Çocukların süreli evlilik seçeneğinden olumsuz etkileneceği konusu ise ayrı bir tartışma konusudur. Sanki süresiz evliliklerde çocuklar hiçbir şeyden olumsuz etkilenmiyorlar mı? Nasıl etkilenmezler ki? Ebeveynleri arasında yaşanacak en ufak bir huzursuzluğun bile onları ne hale getireceği gerçeğini tartışabilir miyiz? Ve bana göre her iki evlilik şeklinde de her şeyden önce düşünülmesi gereken varlıklar çocuklardır. Bu konu çok hassas olduğu için, her iki evlilik şeklinde de asıl mağdur edilmemesi gerekenlerin çocuklar olduğu gerçeğini hepimiz kabul etmeliyiz. Ve bana göre devlet, asıl boşanmalarda çocukların mağdur olmaması ve edilmemesine köklü çözümler getirerek, ebeveynler ayrılmış olsalar bile çocuklarının her daim ihtiyacı olan ‘’ebeveyn desteğinin ve sevgisinin’’ onlardan esirgenmemesi adına daha kalıcı ve daha yaratıcı yapılanmalara gitmelidir.
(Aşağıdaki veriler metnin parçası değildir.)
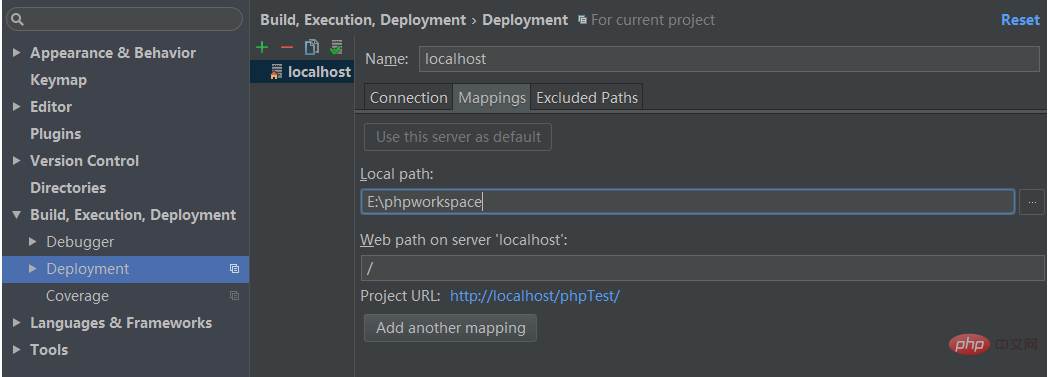Screen dimensions: 1048x377
Task: Remove selected server with minus icon
Action: point(287,47)
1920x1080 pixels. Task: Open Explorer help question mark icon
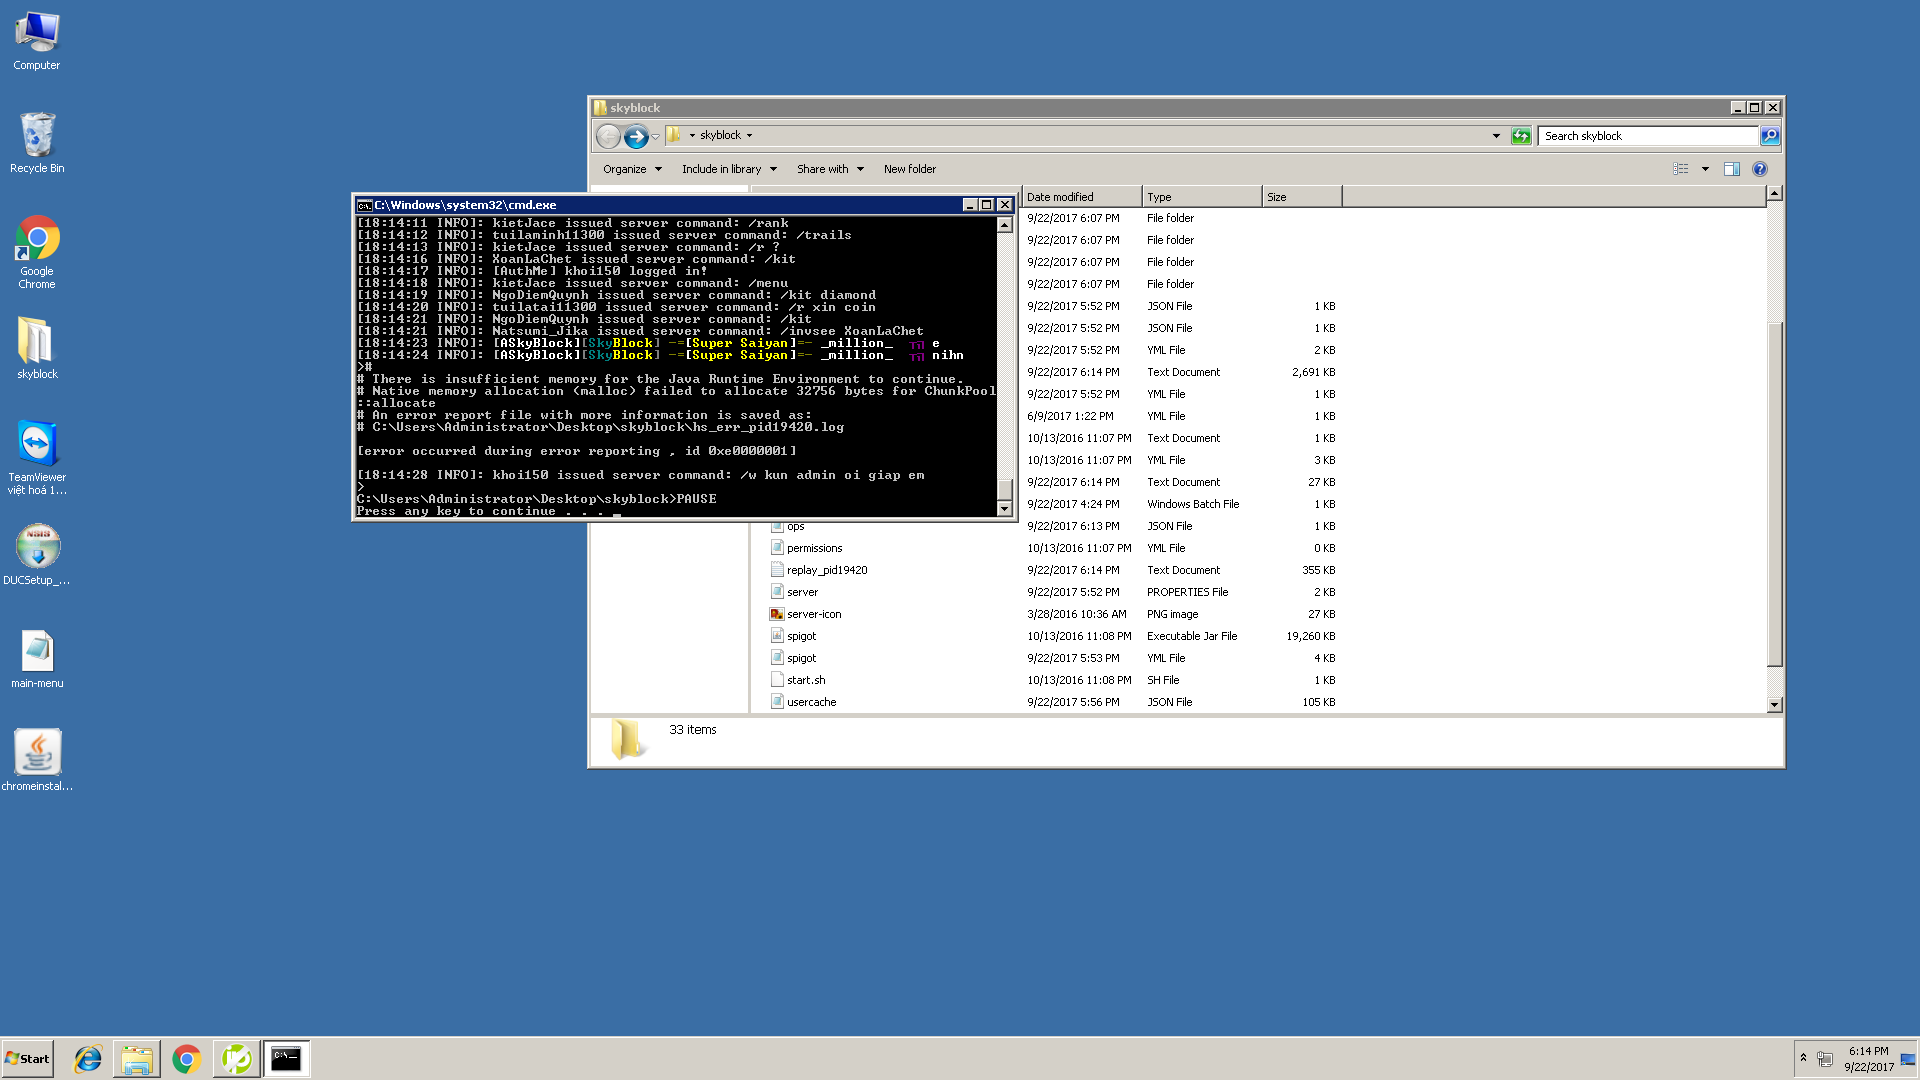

Yani asıl olan evliliğin süreli olup olmaması değil, her durumda çocukların mağdur edilmemesi olmalıdır.
Ve en can alıcı konuya gelelim. ‘’Heyecanın bitmesi ’’ noktasında bu seçeneğin yani süreli evliliğin kullanılabileceği. Tercihler arasında düşünülebilecek bir durum bu tabii ki. Ama asıl can alıcı nokta da bu söylemde yatıyor: Heyecanı kaybetmek… Ancak o zaman da heyecanını kaybeden çiftlerin yasak aşklarının adının süreli evlilik tercihiyle örtbas edilmesi gerçeğiyle karşılaşacağız ve nereye kadar süreli evlilik?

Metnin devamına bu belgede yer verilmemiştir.